17 | Cons(_, t) => match t as &List {
| - first mutable borrow occurs here
...
24 | Self { tail: next }
| -------------^^^^--
| | |
| | second mutable borrow occurs here
| returning this value requires that `next.1` is borrowed for `'a`
I'm misunderstanding something and thinking that t (the first mutable borrow) in the Cons(_, t) match arm should go out of scope by the time tail: next (the second mutable borrow) happens.
Maybe it's important to note that I don't think the next = t assignment is a move but rather sugar for something like next = t.deref_mut(). But still, why does the Rust compiler think I have two mutable borrows in the same scope? Is there any way to tell the compiler to drop t after the match block it's lexically scoped to?

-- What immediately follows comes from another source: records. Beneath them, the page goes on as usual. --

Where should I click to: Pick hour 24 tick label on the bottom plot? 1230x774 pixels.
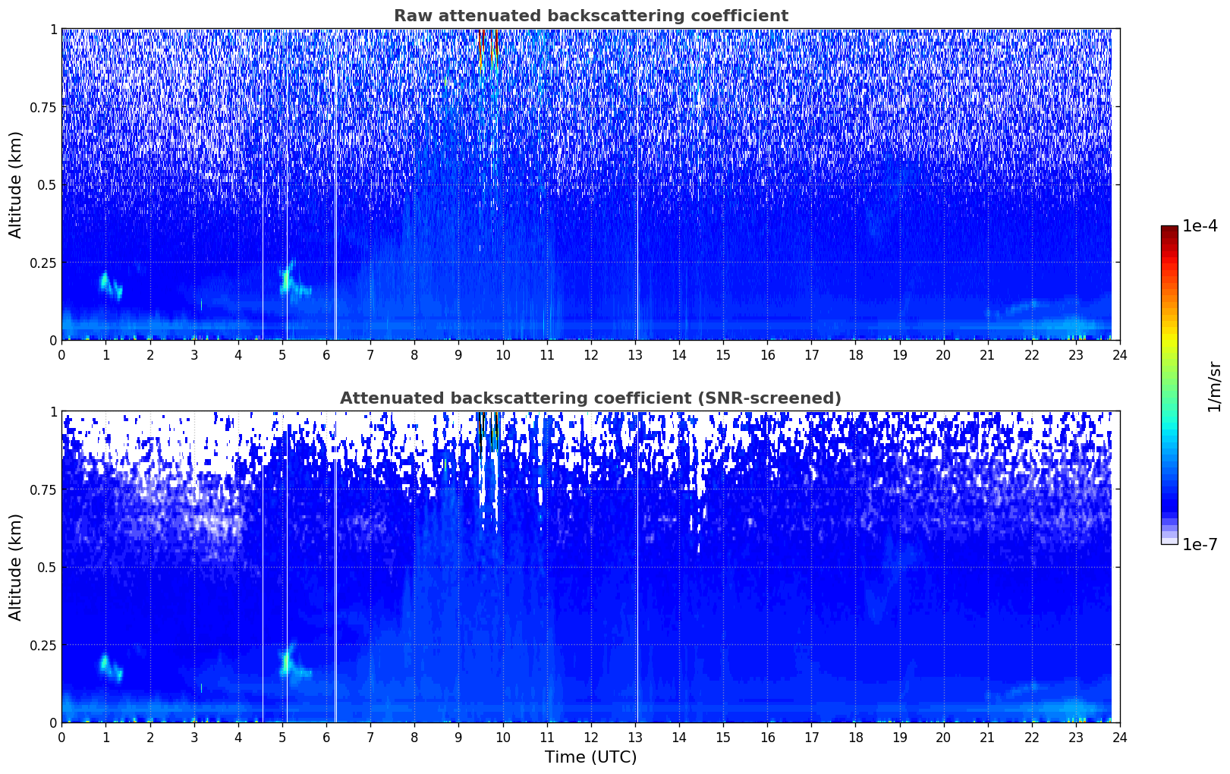point(1119,737)
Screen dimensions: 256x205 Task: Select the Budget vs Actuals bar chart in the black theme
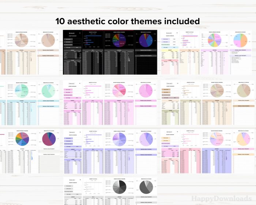point(92,40)
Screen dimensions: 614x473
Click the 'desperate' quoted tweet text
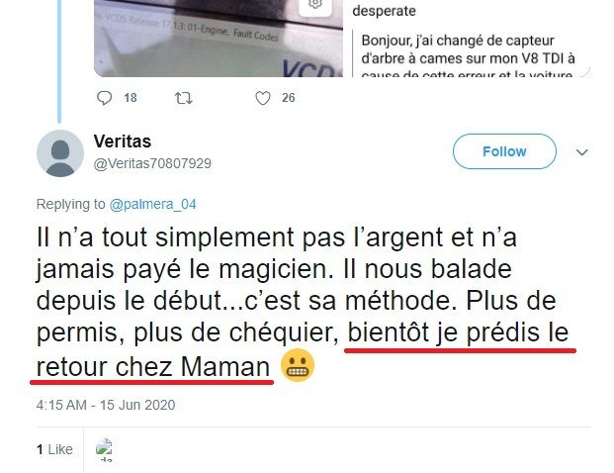[x=384, y=11]
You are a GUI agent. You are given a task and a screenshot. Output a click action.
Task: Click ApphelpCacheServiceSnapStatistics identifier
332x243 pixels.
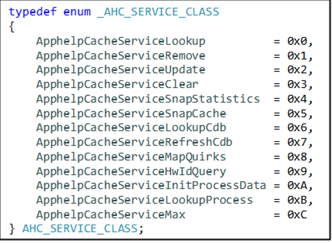click(148, 99)
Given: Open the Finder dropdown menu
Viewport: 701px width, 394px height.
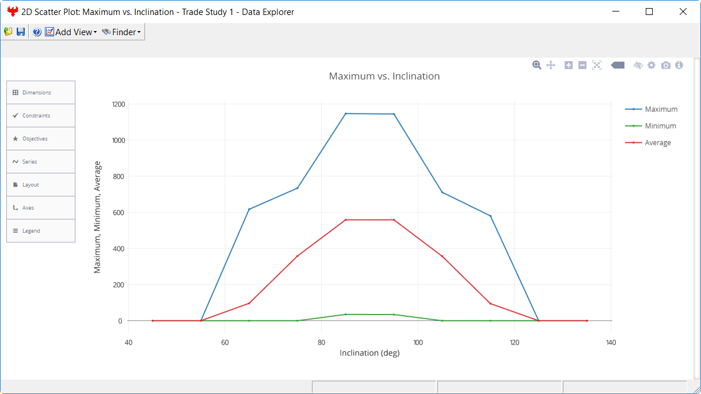Looking at the screenshot, I should point(121,32).
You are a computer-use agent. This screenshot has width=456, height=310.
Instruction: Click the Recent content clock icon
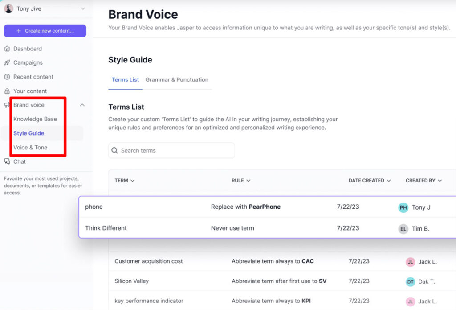pyautogui.click(x=7, y=77)
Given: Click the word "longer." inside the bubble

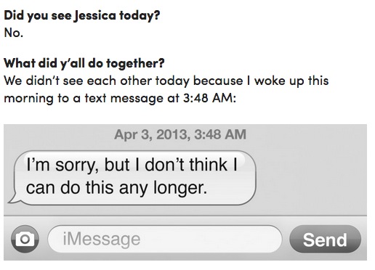Looking at the screenshot, I should point(180,188).
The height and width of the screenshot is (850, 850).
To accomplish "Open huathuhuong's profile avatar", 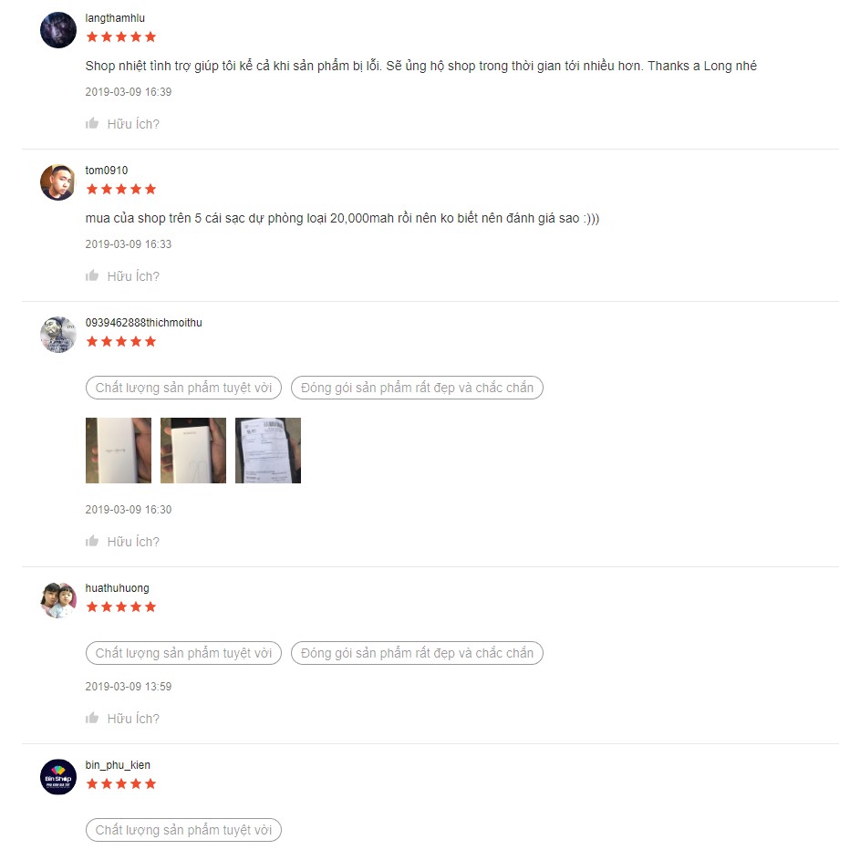I will [x=58, y=600].
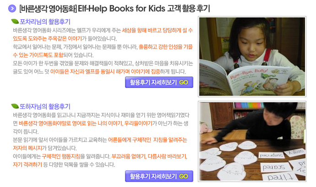Click the purple arrow icon beside the page title

point(12,8)
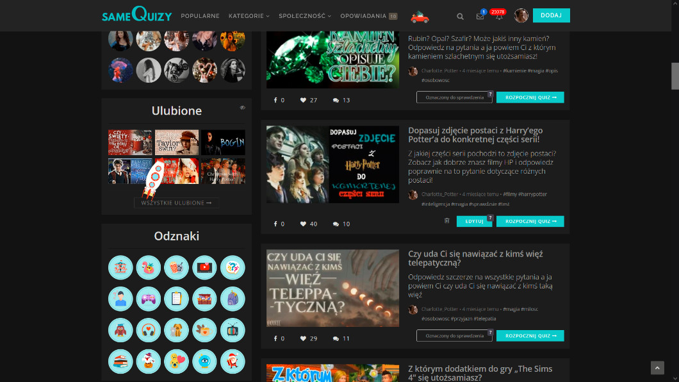Open the search magnifier icon
Viewport: 679px width, 382px height.
click(460, 16)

This version where I tried to lookahead a bit faster in the same iteration before destructuring into mutable borrows works, but oh man, it sure looks like there's gotta be a better way doesn't it?

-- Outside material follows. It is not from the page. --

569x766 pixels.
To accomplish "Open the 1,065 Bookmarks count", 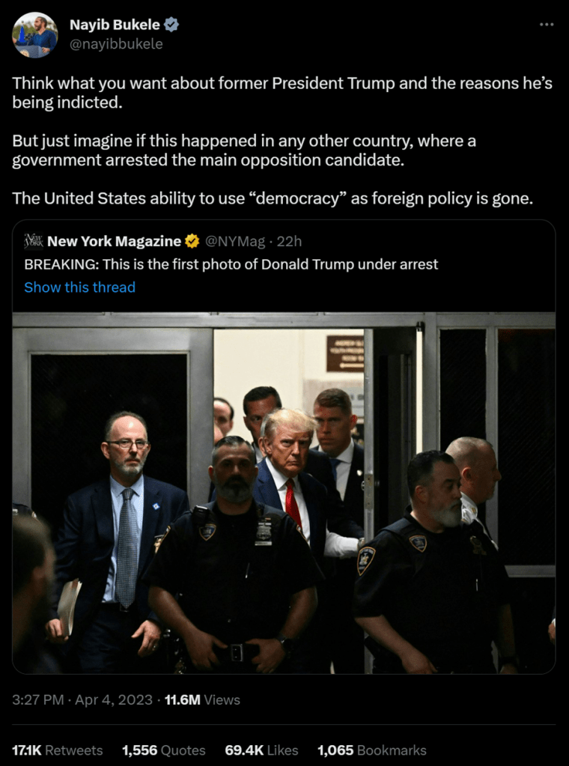I will (371, 750).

use crate::List::{Cons, Nil};
enum List {
Cons(i32, Box<List>),
Nil,
}
#[allow(dead_code)]
struct Tail<'a> {
tail: &'a mut List,
}
impl<'a> Tail<'a> {
fn tail(list: &'a mut List) -> Self {
let mut next = list;
loop {
match next {
Cons(_, t) => match t as &List {
Cons(_, _) => {
next = t;
match next {
Nil => return Self { tail: next },
_ => continue,
}
}
_ => panic!(),
},
Nil => return Self { tail: next },
}
}
}
}
fn main() {
let mut bar = Cons(20, Box::from(Nil));
let _tail = Tail::tail(&mut bar);
}
Wait, no, the compiler actually caused me to mess up the runtime logic. Ok, refactored to do an O(2N) operation b.c. there's no way to do this in one shot AFAIK:
use crate::List::{Cons, Nil};
use std::fmt::Debug;
#[derive(Debug)]
enum List {
Cons(i32, Box<List>),
Nil,
}
#[derive(Debug)]
struct Tail<'a> {
tail: &'a mut List,
}
impl<'a> Tail<'a> {
fn _get_tail_pos(list: &List) -> usize {
let mut next = list;
let mut idx: usize = 0;
loop {
match next {
Cons(_, t) => {
idx += 1;
next = t;
}
Nil => break,
}
}
idx
}
fn tail(list: &'a mut List) -> Self {
let tail_pos = Self::_get_tail_pos(list);
let mut next = list;
if tail_pos == 0 || tail_pos == 1 {
Self { tail: next }
} else {
let mut i: usize = 0;
loop {
match next {
Cons(_, t) => {
next = t;
i += 1;
if i == tail_pos - 1 {
return Self { tail: next };
}
}
Nil => panic!()
}
}
}
}
}
fn main() {
let mut bar = Nil;
let tail = Tail::tail(&mut bar);
println!("{:?}", tail);
let mut bar = Cons(20, Box::from(Nil));
let tail = Tail::tail(&mut bar);
println!("{:?}", tail);
let mut bar = Cons(20, Box::from(Cons(30, Box::from(Nil))));
let tail = Tail::tail(&mut bar);
println!("{:?}", tail);
}
The above outputs:
Tail { tail: Nil }
Tail { tail: Cons(20, Nil) }
Tail { tail: Cons(30, Nil) }
Which is the intended behavior. TL;DR, I ended up searching for the index position first, and then I tried to recurse through the data structure to find where I want to place my &mut. Maybe that's how the Rust compiler wanted me to design this.